Last Updated: May 20, 2024
Triplet Expansion Disorders
The trinucleotide repeat disorders (also known as trinucleotide repeat expansion disorders or triplet repeat expansion disorders) represent a family of genetic disorders caused by an increase in the number of trinucleotide repeats in certain genes exceeding the normal, stable threshold. Each gene affected by trinucleotide repeat expansion has a different number of repeats that constitutes the normal threshold and the number that results in manifestation of disease.
The trinucleotide repeat disorders are divided into three categories determined by the type of repeat. The most common repeat is the triplet CAG which when present in the coding region of a gene codes for the amino acid glutamine (Q). Therefore, these disorders are referred to as the polyglutamine (polyQ) disorders.
The second category of repeat expansion disorders either do not involve the CAG triplet in the coding region or the CAG triplet is not in the coding region of the gene or the triplet is not CAG and also is not in the coding region. This second type of trinucleotide repeat disorder is referred to as the non-polyglutamine disorder class. The non-polyglutamine disorders result from repeats (primarily trinucleotide repeats) that reside in the promoter region of the affected gene, within the 5′-untranslated region (5′-UTR), within introns, or within the 3′-UTR.
The third category of trinucleotide repeat expansion disorder consists of the diseases associated with expansion of a polyalanine tract (PA) or alterations in genes harboring a polyalanine tract. There are currently 9 well characterized PA disorders in humans although there are close to 500 genes encoding proteins that harbor stretches of consecutive alanine residues ranging from 4 to 20 amino acids in length. One unique feature of the polyalanine repeat is that it is an imperfect repeat consisting of the nucleotides GCN, where N designates any nucleotide.
Non-Triplet Expansion Disorders
Although trinucleotide repeat expansion encompasses the vast majority of repeat expansion diseases, there are other diseases caused by repeat expansion where the repeat size is four (tetranucleotide), five (pentanucleotide), or 12 (dodecanucleotide) nucleotides in length.
A second genetic cause of myotonic dystrophy, identified as myotonic dystrophy 2 (also identified as dystrophia myotonica 2, Ricker syndrome, or proximal myotonic myopathy) results from the expansion of the tetranucleotide CCTG. The CCTG repeat resides in the first intron of the zinc finger protein 9 (ZNF9) gene. The number of repeats found in the ZNF9 gene in affected individuals has been shown to range from a low of 75 to as many as 11,000.
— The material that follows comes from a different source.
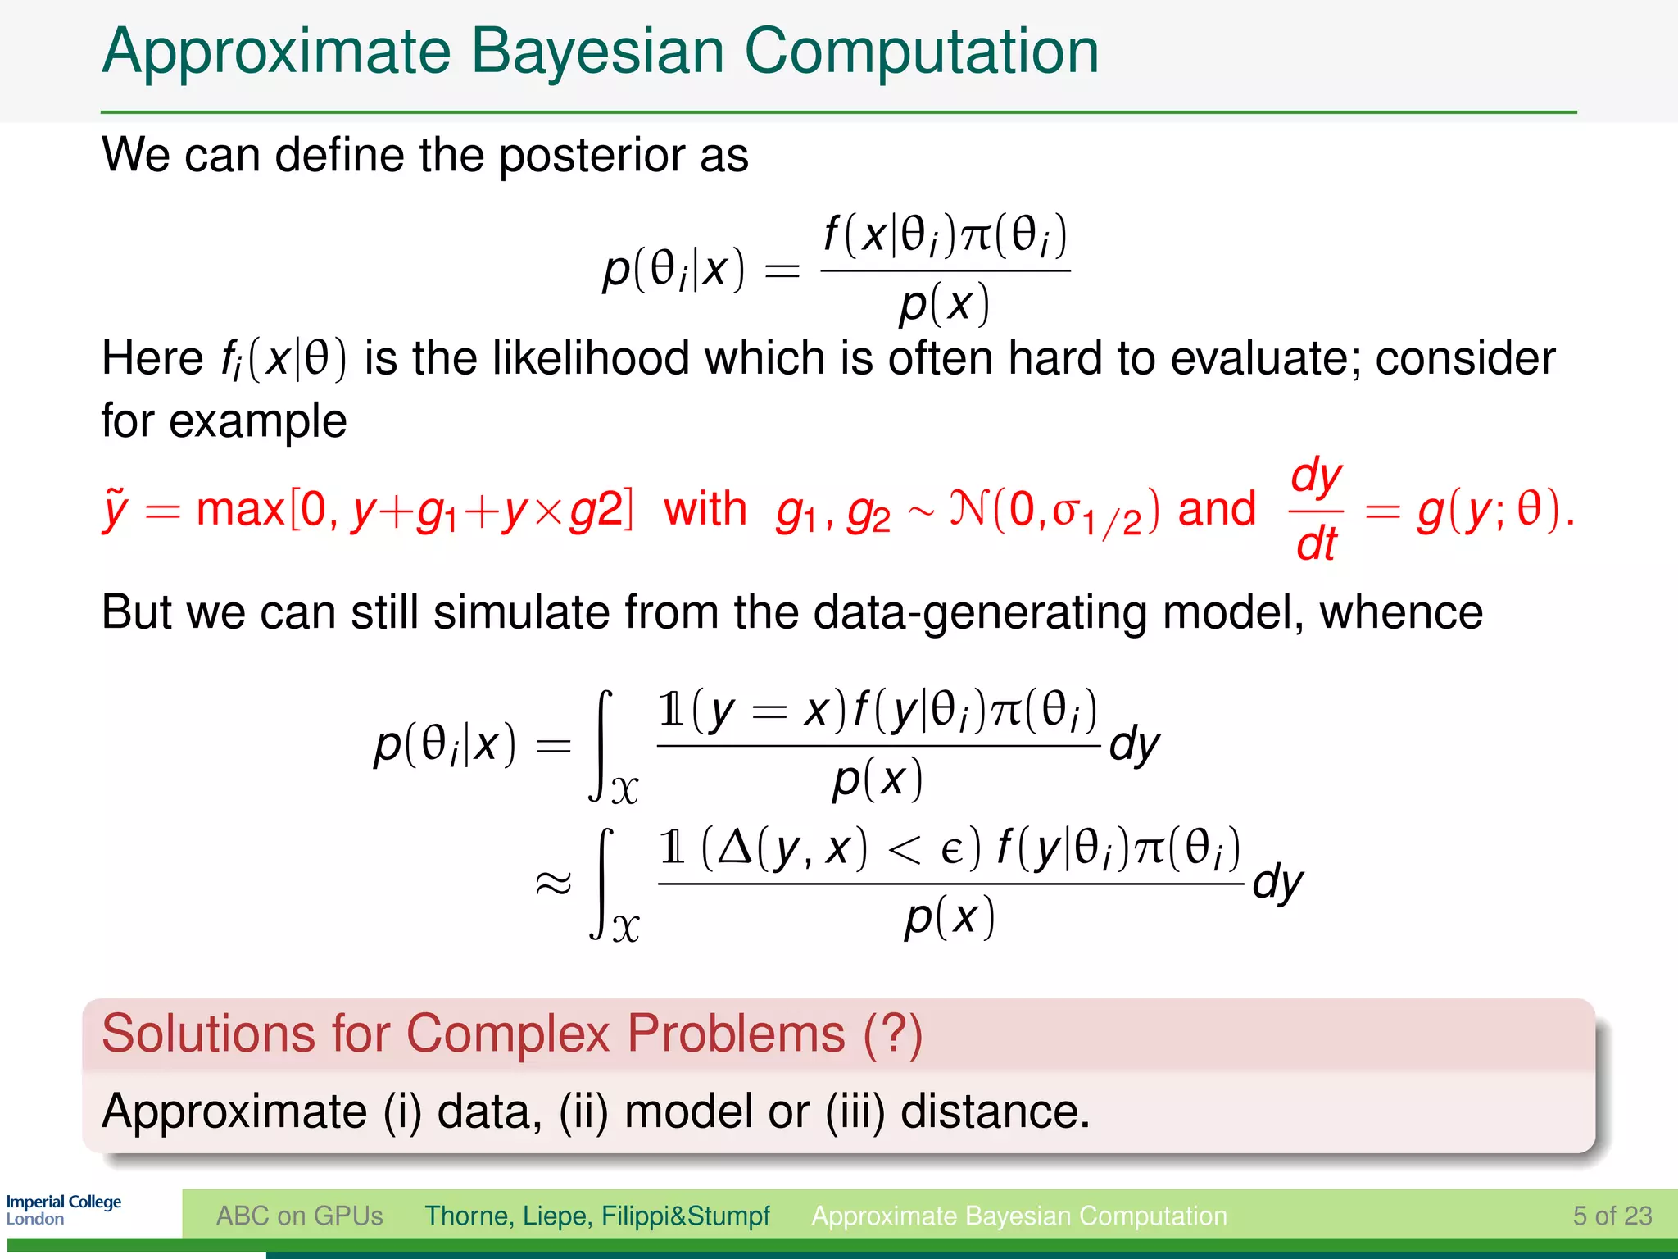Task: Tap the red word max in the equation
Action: coord(239,509)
The particular form of spinocerebellar ataxia identified as type 10 (SCA10) results for the expansion of a pentanucleotide repeat (AATCT) that resides in intron 9 of the ataxin 10 (ATXN10) gene. The number of repeats found in the ATXN10 gene in affected individuals has been shown to range from 280 to well over 4,100.
One form (EPM1A) of the family of at least 22 disorders identified as epilepsy, progressive myoclonic (EPM) results from the expansion of a dodecanucleotide repeat (C4GC4GCG) that resides in the promoter region of the cystatin B (CSTB) gene. In this latter disorder the size of the expansion in affected individuals ranges from 3–17 repeats.
Triplet Expansion Disorders
Polyglutamine Disorders
- Huntington Disease (HD)
- Spinobulbar Muscular Atrophy (SBMA)
- Spinocerebellar Ataxias (SCA types 1, 2, 3, 6, 7, 8, 12, and 17)
- Dentatorubro-Pallidoluysian Atrophy (DRPLA)
Non-polyglutamine Disorders
- Fragile X Syndrome (FRAXA)
- Fragile XE Syndrome (FRAXE)
- Friedreich Ataxia (FRDA)
- Myotonic Dystrophy, type 1 (DM1)
- Spinocerebellar Ataxias (SCA; several types)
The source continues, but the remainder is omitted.